Serological tests for H. pylori infection have been helpful in epidemiological studies of prevalence, mode of transmission and spontaneous clearance of the infection; allowing for the development of preventive measures of infection early in life and confirming the presence of H. pylori infection in case of equivocal results of the other diagnostic methods (Paula & Jaques 2004; Leal et al. 2008).

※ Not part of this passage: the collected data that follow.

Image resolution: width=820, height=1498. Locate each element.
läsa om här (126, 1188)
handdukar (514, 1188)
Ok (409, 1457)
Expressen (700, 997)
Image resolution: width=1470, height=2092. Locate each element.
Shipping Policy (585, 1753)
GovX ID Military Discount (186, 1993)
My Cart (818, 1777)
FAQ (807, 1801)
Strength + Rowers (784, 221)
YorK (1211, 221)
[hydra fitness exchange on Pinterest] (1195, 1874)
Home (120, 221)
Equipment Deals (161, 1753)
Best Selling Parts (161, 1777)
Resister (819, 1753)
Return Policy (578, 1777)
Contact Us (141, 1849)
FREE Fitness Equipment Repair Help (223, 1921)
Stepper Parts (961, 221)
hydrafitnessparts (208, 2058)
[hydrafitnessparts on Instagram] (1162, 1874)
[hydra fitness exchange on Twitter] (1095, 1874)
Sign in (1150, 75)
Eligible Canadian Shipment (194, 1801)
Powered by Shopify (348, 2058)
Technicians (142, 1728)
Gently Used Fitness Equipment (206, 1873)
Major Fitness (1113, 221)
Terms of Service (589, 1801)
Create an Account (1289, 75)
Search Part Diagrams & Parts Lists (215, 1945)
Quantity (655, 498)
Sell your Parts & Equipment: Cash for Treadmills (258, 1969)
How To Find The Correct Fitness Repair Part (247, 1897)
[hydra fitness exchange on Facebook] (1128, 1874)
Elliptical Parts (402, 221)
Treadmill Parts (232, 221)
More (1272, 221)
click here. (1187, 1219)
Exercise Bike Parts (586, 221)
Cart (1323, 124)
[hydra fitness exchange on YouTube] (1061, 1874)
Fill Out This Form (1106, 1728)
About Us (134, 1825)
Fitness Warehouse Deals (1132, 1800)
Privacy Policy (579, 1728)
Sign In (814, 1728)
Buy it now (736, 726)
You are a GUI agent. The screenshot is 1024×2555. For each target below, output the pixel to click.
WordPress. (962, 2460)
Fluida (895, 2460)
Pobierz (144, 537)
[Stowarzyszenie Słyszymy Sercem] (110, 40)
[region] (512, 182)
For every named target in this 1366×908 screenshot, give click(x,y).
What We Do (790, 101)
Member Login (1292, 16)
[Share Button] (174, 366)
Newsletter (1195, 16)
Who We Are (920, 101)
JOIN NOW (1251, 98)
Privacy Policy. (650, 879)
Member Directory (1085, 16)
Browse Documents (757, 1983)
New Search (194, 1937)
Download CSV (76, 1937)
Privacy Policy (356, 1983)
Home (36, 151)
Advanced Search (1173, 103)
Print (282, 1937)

However, serological assays are unable to distinguish between the current and past infection, are not appropriate for monitoring the treatment response because of the slow decrease in antibody titre after cure and do not give additional information about inflammation or mucosal damage (Brendan et al. 2000; Sultan & Cuffari 2010).
Age and specimen handling may explain the low sensitivity in antibody detection by ELISA. Leal et al. (2008) meta-analysis included children with a wide range of ages (< 1–19 years) mentioned that, the ability to mount an efficient immune response varies with age, showing a weaker response during the first years of life. Concerning specimen handling, the majority of studies used frozen sera: thus, samples from different studies may have been subjected to diverse freeze–thaw cycle histories that may affect sensitivity. ELISA tests in children showed a high specificity and positive likelihood ratio, but low sensitivity and high negative likelihood ratio (Sultan & Cuffari 2010).
Patient compliance with H. pylori eradication therapy may be better after endoscopy, compared with diagnosis of the infection by non-invasive testing. Better compliance results in a lower rate of treatment failures and therefore a reduced risk of therapy-induced antibiotic resistance of the surviving bacteria (Brendan et al. 2000).
We demonstrated that the combination of more than one method to determine H. pylori infection provides enhanced sensitivity and specificity to one method alone. Our findings suggested that the association of RUT and histology together produces a better accuracy for confirming diagnosis of infection. However, based on our results, we agree with the revised concluding statement that the RUT in addition to both histology and serology would be the best choice. We feel it is a valid argument that the histology requires specialist knowledge, can differ between centres depending on the level of experience of the resident histopathologist and thus is not a universally consistent method. In addition, the selection of the disease tissue is subject to sampling error and dependent on the technical abilities of the endoscopist. Conversely, serological tests are easy to perform and can be universally applied.
Conclusions
Non-invasive serological test (ELISA) cannot distinguish between the active and recently treated infection, so it cannot be used alone as the gold standard test, the low sensitivity of bacterial culture method means that it cannot be used as the gold standard. Association of the RUT and histology with non-invasive method of serology constitutes the best choice for the diagnosis of H. pylori infection in symptomatic children.
Acknowledgments
The authors would like to thank the Pediatrics and the Tropical medicine Departments staffs at Al-Jedaany hospitals, Jeddah, KSA for providing us an opportunity to perform our study.
Disclosure
There were no conflicts of interest.